Extracted data entries:
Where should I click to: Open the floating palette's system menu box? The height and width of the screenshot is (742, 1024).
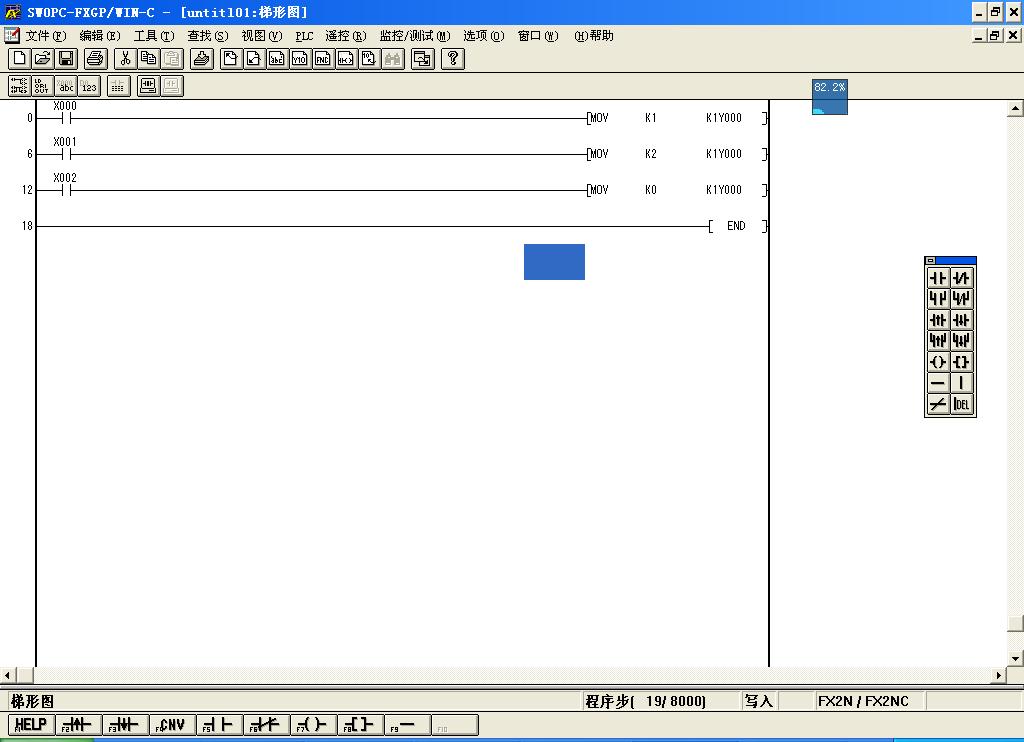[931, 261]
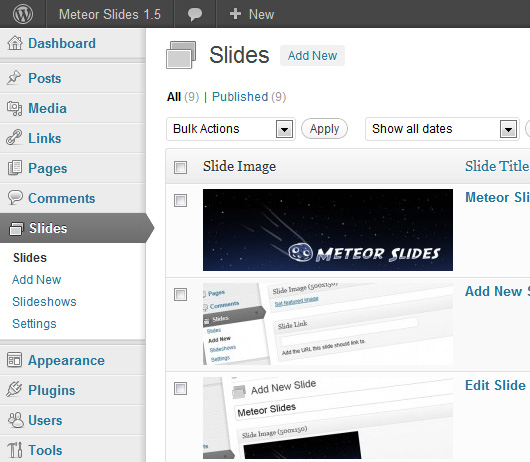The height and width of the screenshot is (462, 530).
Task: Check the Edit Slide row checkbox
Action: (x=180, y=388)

* REQUIRED ACTION:
Copy the entries exactly. No pictures.

* TASK OUTPUT:
Where should I click to: Open the floating palette's system menu box? The height and width of the screenshot is (742, 1024).
[931, 261]
The height and width of the screenshot is (462, 530).
Task: Check the Edit Slide row checkbox
Action: (x=180, y=388)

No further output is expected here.